Extracted data entries:
_ _ _ _ _ _ _
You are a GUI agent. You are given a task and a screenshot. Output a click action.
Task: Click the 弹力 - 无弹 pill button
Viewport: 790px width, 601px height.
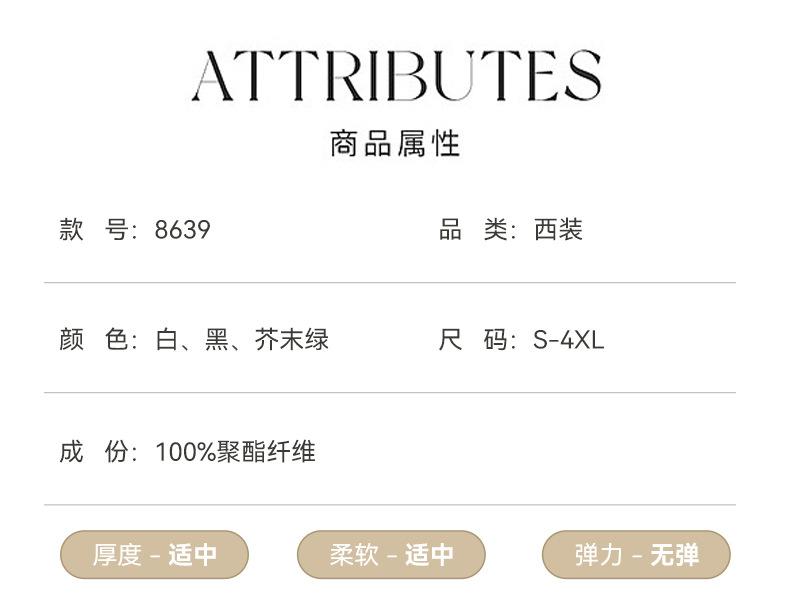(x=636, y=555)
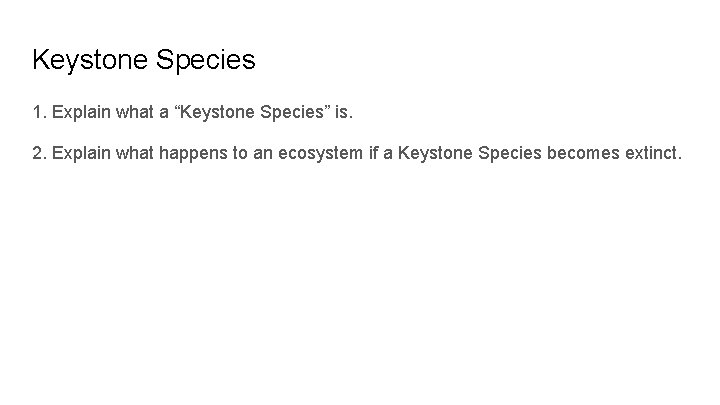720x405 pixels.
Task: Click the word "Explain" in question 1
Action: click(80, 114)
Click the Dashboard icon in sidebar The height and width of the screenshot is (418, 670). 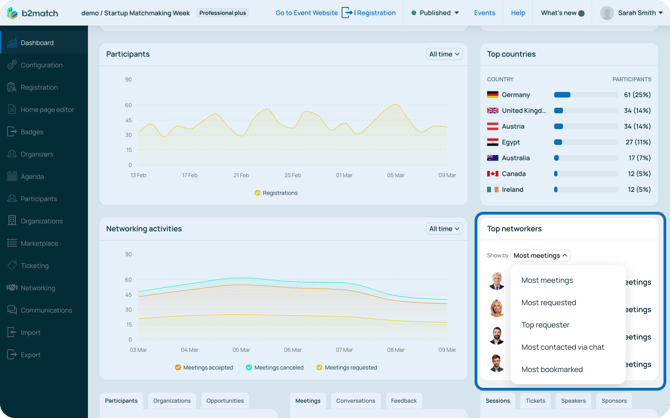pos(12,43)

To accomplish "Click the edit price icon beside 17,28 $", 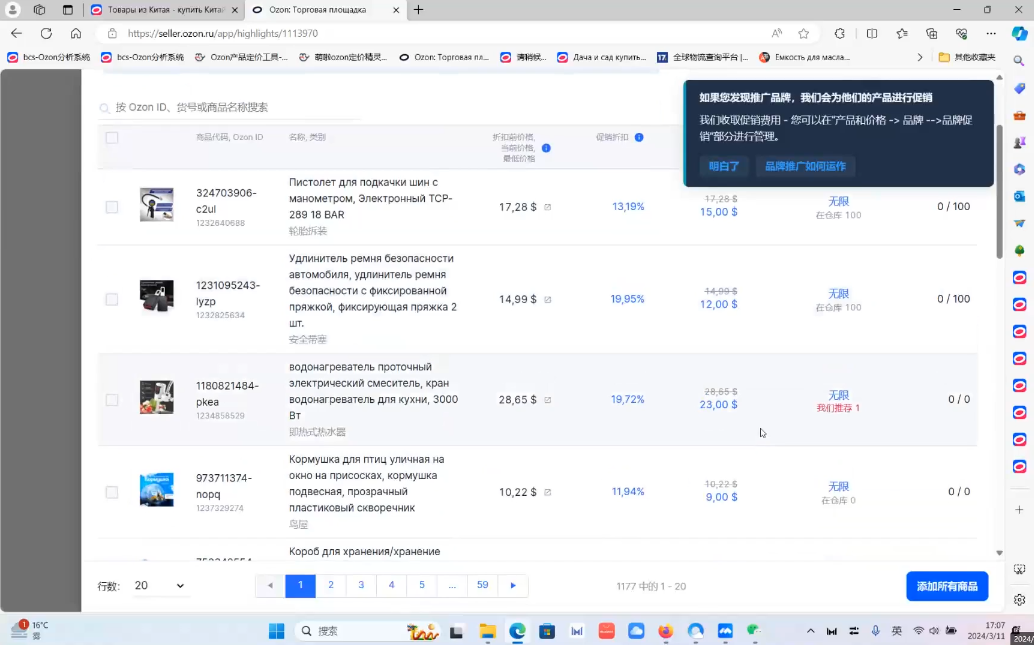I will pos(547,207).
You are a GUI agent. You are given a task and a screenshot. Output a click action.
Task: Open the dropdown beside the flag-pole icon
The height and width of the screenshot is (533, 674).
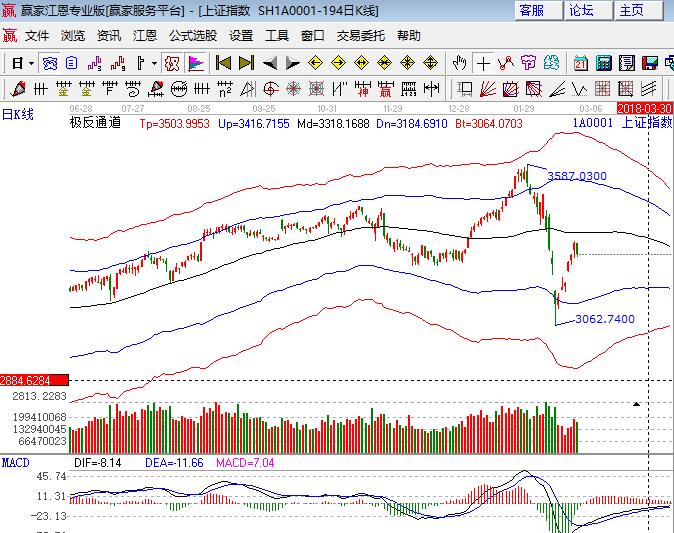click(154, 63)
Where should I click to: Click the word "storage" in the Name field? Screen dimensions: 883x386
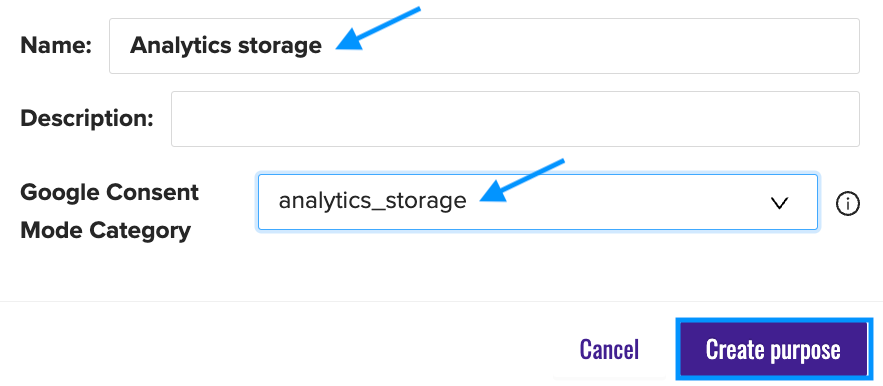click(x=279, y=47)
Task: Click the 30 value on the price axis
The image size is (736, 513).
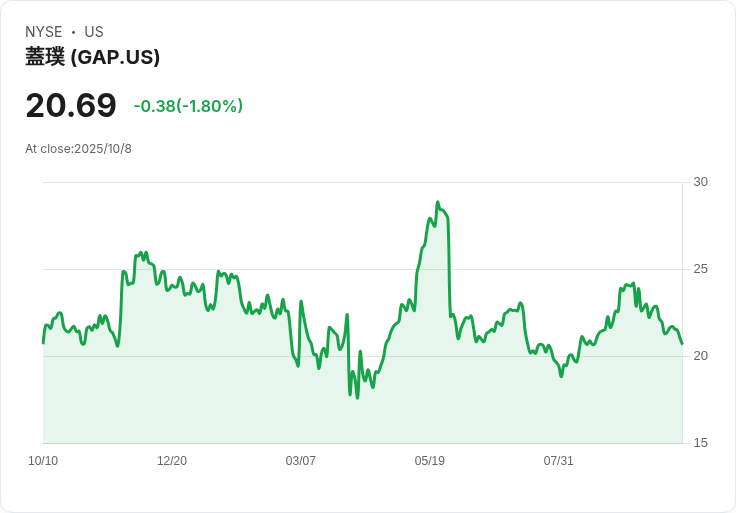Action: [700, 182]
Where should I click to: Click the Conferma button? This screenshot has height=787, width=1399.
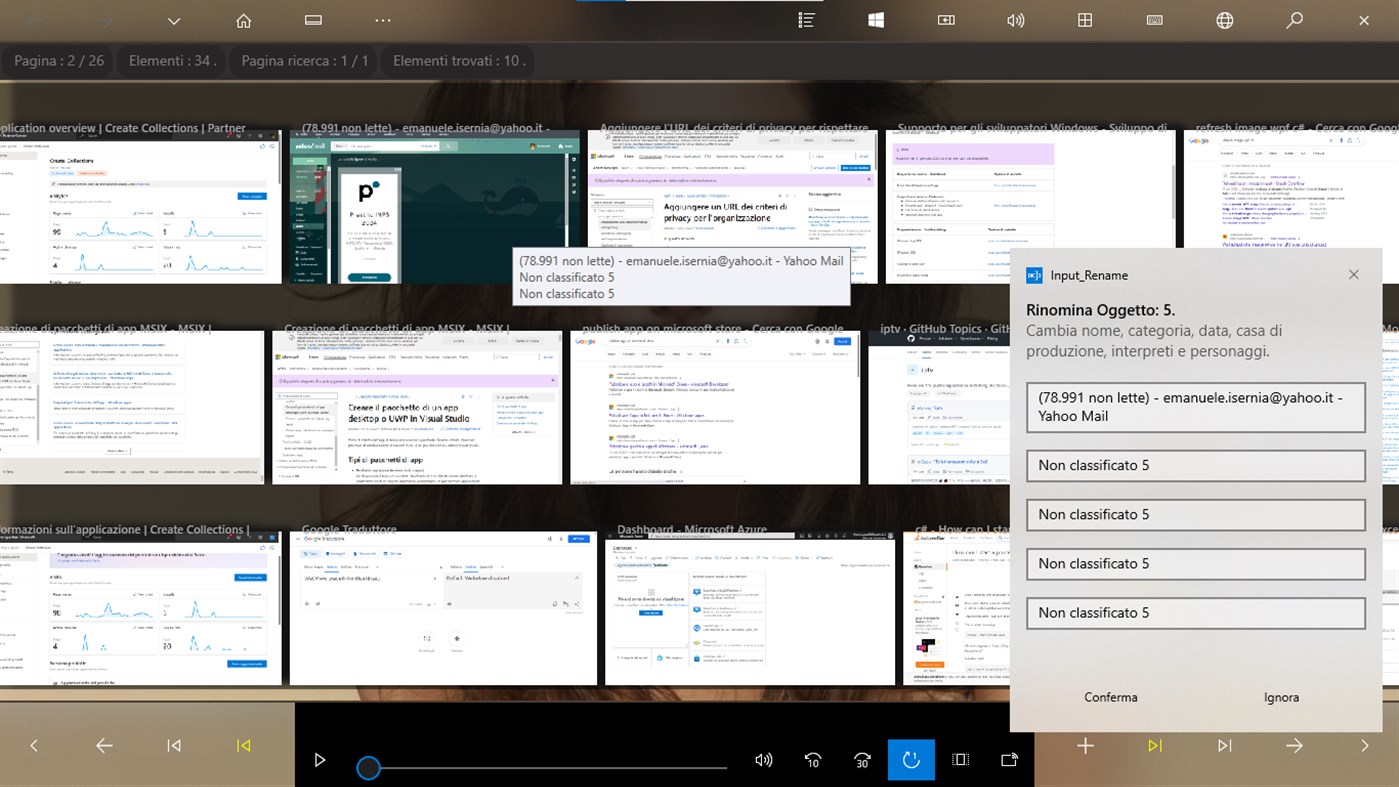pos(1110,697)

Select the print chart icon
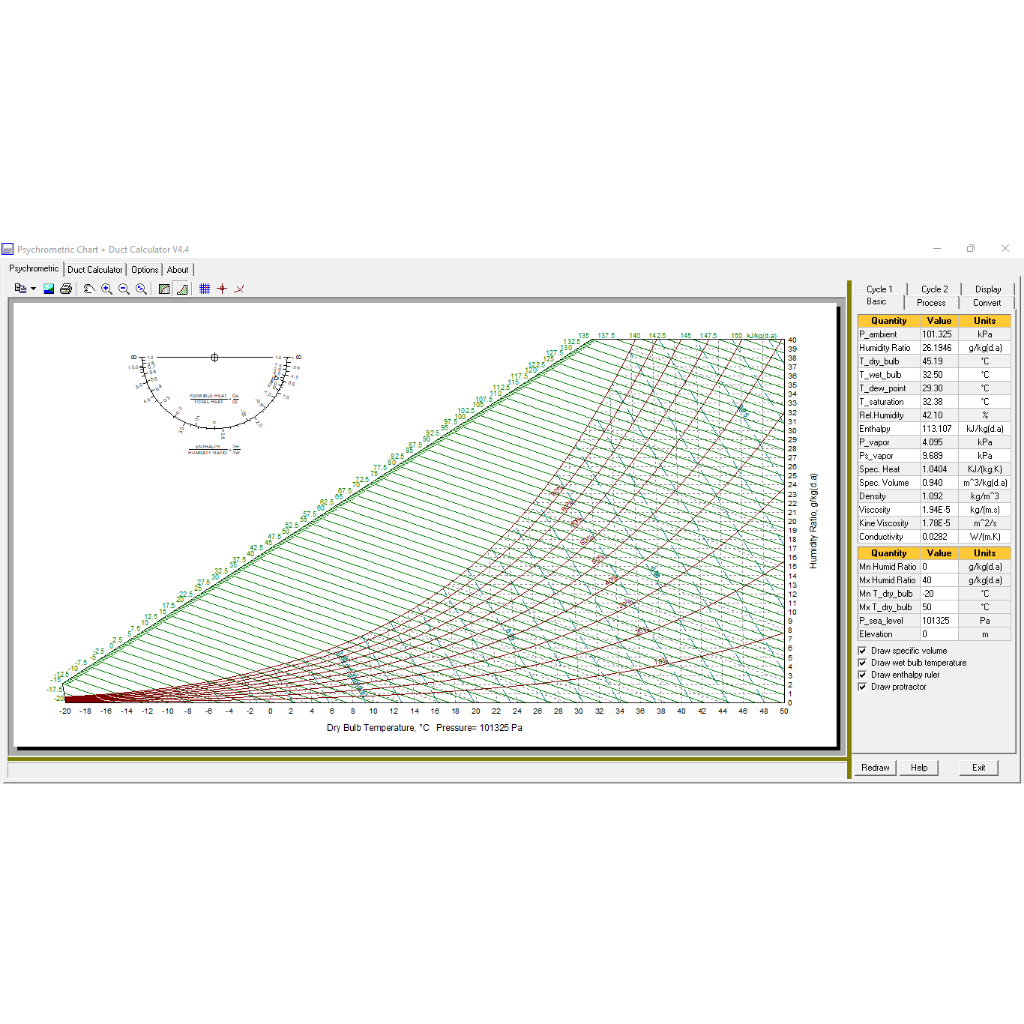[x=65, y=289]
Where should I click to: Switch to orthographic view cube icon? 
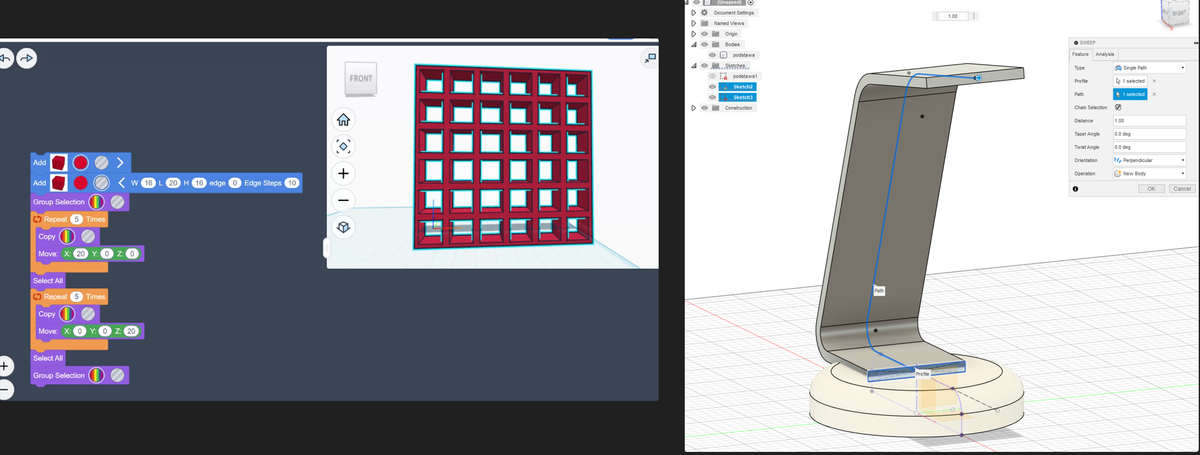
_ _ _ _ _ _ _
Exercise details: Every line from the one that contains "Where should I click to: Click the word" through the end of the records above is to be reproduced exactly; no picture goes in the copy.

Exercise solution:
Where should I click to: Click the word "storage" in the Name field? Screen dimensions: 883x386
click(x=279, y=47)
Task: Click the 30 value on the price axis
The image size is (736, 513).
Action: [700, 182]
Where should I click to: Click the Conferma button? This screenshot has height=787, width=1399.
pos(1110,697)

Select the print chart icon
[x=65, y=289]
Where should I click to: Switch to orthographic view cube icon? 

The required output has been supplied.